Belle, “Baba, şimdi eve gitmek istiyorum” dedi. “Parti neredeyse bitti ve kendimi iyi hissetmiyorum. Artık gidebilir miyiz?”
“Elbette,” diye yanıtladı Raymond. Sevecen bir baba olarak kızının acı çekmesine nasıl izin verebilir? Belle eve gitmek istediğine göre hemen eve gideceklerdi!
—-
“Çok etkilendim,” dedi William, Belle ile el ele park alanına doğru yürürken. “Konu kelimelere geldiğinde bu kadar güzel konuşacağını hiç düşünmemiştim.”
“Senin kadar değil.” Belle gözlerini devirdi. “Eve döndüğümüzde bana her şeyi anlatsan iyi olur. Hiçbir şeyi dışarıda bırakma, anladın mı?”
“Ev?”
“Evet. Seni evimize geri götürüyorum. Annemin şikayet etmeyeceğinden eminim. Onu tanıdığı için düğün hazırlıklarına mutlaka başlayacaktır.”
Belle, William’a sıkıca sarıldı.
Festival boyunca, William gittikten sonra kendini çaresiz ve kaybolmuş hissetti. Bu çok yürek parçalayıcı bir duyguydu. O zaman onu ne kadar çok sevdiğini anladı ve mümkünse ondan bir daha ayrılmak istemedi.
Ancak bunun sadece kendi adına bir temenni olduğunu biliyordu.
William onun dünyasına ait değildi, bunu çok iyi anladı.
Ancak bu, birlikte geçirdiğimiz bu değerli anların boşa gitmemesini sağlamaktan onu alıkoyamayacaktı.
Festival sırasında, ondan kaçma kararından pişman olmuştu.
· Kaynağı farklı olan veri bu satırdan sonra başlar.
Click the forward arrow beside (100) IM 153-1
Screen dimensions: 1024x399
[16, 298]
Eğer onu o zaman bırakmasaydı, duygularını birbirleriyle paylaşmaları daha uzun sürecekti.
Ona çok şey söylemek istemişti.
Belle kalbini ona dökmek istemişti ama bu fırsatı boşa harcadı. William’ı kalmaya ikna etmeye çalışmıştı, hatta onu sonsuza kadar onunla birlikte olması için bir yol olarak kullanmıştı, ama işe yaramamıştı.
Sevdiği çocuğun diğer dünyada sorumlulukları vardı. Orada bir ailesi ve bir evi vardı.
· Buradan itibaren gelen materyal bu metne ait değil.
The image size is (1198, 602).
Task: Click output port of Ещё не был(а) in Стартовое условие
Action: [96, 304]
Orada aşıkları vardı, bu da onu kıskanıyordu çünkü koşulları farklı olduğu için onunla olamamıştı.
Belle, her gece aya bakar, yıldızları çaprazlayan sevgilisinin bir kez daha karşısına çıkmasını umardı.
Şimdi burada gözlerinin önünde olduğuna göre, artık tereddüt etmeyecekti.
Ne olursa olsun, ikisi tekrar ayrılmadan önce, geçen yıl içinde sakladığı duyguların sonunda sevgilisinin kalbine girmesini sağlayacaktı.